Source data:
* START *

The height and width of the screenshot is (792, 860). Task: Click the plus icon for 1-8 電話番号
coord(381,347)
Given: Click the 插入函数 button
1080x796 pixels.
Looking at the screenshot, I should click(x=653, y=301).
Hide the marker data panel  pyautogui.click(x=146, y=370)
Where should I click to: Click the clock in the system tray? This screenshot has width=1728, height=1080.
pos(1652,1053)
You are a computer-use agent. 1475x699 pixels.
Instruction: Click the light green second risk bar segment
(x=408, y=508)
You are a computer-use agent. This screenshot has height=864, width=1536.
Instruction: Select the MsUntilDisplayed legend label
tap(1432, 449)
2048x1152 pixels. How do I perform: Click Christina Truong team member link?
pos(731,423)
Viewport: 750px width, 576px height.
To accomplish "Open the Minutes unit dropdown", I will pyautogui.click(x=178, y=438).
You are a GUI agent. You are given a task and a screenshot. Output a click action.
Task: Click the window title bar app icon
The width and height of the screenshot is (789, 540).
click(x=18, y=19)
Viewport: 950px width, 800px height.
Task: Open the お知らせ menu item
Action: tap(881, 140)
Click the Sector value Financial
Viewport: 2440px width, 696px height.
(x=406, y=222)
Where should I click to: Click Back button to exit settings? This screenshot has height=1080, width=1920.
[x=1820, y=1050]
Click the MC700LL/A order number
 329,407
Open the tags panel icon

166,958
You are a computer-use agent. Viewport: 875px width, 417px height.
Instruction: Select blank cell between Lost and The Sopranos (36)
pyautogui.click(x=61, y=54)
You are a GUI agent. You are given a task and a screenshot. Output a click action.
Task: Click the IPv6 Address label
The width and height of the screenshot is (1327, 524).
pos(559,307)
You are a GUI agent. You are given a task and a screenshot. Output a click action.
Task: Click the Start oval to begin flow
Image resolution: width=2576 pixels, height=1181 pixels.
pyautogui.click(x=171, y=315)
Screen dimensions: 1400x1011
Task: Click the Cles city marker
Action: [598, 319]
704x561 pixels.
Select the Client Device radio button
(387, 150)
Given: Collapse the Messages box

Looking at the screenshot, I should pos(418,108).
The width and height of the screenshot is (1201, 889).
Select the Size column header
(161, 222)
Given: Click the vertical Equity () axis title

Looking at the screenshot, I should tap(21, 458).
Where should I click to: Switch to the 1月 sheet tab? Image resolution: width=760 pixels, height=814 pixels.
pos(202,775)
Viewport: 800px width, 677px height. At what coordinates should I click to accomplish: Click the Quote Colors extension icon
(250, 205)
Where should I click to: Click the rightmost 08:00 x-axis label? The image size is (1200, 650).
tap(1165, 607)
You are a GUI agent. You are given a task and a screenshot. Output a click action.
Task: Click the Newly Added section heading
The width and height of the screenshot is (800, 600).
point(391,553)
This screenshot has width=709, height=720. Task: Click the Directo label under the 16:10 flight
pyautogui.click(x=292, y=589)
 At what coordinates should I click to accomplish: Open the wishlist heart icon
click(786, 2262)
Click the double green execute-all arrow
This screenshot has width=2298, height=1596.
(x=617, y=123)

* END *

▶ _What this task involves_
Please repeat the lines from the one with "Click the MC700LL/A order number" to the one with "pyautogui.click(x=61, y=54)", swapping "Instruction" for "Task" and leaving everything else as it is.

▶ _Written solution_
Click the MC700LL/A order number
 329,407
Open the tags panel icon

166,958
You are a computer-use agent. Viewport: 875px width, 417px height.
Task: Select blank cell between Lost and The Sopranos (36)
pyautogui.click(x=61, y=54)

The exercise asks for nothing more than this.